> Requirements: Render the material as a JSON list of strings, one per line with blank lines omitted, starting at the line containing "The image size is (800, 600)." and ending at the line containing "click(x=38, y=137)".

> Working data:
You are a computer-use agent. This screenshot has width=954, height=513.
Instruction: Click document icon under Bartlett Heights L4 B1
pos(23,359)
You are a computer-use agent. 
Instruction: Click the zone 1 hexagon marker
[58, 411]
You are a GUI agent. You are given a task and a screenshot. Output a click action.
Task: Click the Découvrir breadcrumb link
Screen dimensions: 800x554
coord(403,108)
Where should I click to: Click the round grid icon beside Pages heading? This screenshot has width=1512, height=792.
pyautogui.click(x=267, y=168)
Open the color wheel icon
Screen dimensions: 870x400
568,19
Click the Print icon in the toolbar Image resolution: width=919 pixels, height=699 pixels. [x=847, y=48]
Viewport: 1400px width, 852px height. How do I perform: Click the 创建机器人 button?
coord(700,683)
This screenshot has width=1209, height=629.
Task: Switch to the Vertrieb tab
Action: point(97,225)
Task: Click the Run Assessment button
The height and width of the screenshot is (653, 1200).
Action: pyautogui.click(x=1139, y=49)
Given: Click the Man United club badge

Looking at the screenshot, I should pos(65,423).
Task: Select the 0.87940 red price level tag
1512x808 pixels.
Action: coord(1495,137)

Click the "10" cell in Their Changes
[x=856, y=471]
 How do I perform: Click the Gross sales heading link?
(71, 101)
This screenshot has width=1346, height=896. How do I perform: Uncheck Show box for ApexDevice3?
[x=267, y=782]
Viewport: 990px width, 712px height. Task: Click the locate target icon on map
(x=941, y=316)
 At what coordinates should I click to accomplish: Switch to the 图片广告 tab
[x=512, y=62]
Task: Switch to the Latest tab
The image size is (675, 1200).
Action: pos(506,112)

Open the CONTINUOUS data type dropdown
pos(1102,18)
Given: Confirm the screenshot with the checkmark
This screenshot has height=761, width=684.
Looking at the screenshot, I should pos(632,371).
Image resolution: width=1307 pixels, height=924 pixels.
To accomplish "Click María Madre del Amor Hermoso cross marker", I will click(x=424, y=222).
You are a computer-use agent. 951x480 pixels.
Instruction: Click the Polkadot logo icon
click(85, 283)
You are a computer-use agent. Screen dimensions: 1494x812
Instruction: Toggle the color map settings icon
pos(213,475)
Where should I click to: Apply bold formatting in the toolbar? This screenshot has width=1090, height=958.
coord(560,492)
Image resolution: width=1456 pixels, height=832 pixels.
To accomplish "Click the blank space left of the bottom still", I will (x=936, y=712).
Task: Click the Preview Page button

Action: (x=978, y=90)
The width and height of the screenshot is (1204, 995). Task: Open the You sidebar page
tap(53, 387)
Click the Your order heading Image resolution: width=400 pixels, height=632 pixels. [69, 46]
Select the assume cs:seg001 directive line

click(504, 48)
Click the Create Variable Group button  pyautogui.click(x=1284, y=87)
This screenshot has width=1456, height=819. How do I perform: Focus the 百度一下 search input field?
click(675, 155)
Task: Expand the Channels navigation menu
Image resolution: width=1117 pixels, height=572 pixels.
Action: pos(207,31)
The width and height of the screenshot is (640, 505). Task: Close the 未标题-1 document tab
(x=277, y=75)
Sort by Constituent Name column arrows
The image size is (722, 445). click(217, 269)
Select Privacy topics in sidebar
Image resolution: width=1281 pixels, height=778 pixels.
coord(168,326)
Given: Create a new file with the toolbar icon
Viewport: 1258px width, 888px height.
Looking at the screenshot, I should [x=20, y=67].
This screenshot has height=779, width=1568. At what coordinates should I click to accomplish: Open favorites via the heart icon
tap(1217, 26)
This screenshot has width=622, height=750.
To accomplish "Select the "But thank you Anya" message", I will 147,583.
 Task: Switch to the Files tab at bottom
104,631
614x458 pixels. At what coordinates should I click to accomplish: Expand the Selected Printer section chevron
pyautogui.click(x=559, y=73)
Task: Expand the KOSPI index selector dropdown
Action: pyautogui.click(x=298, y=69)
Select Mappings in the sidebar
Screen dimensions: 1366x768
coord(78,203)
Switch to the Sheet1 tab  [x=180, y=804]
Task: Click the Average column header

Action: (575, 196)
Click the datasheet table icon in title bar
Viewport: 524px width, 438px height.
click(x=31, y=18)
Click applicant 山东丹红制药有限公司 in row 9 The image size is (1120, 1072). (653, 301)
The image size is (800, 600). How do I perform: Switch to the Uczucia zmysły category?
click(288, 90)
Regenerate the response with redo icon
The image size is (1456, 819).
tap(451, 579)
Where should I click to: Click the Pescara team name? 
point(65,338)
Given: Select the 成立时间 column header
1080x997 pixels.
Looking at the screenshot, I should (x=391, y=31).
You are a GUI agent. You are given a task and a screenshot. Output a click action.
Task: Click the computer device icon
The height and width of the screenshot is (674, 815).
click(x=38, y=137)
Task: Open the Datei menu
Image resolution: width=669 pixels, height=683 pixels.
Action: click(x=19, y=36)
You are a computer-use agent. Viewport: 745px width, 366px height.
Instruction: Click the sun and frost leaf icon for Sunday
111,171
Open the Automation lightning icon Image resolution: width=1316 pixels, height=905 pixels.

> Reply to the task:
[
  "The image size is (800, 600). How do I perform: Switch to the Uczucia zmysły category?",
  "click(288, 90)",
  "Regenerate the response with redo icon",
  "The image size is (1456, 819).",
  "tap(451, 579)",
  "Where should I click to: Click the Pescara team name? ",
  "point(65,338)",
  "Given: Select the 成立时间 column header",
  "1080x997 pixels.",
  "Looking at the screenshot, I should (x=391, y=31).",
  "You are a GUI agent. You are given a task and a screenshot. Output a click action.",
  "Task: Click the computer device icon",
  "The height and width of the screenshot is (674, 815).",
  "click(x=38, y=137)"
]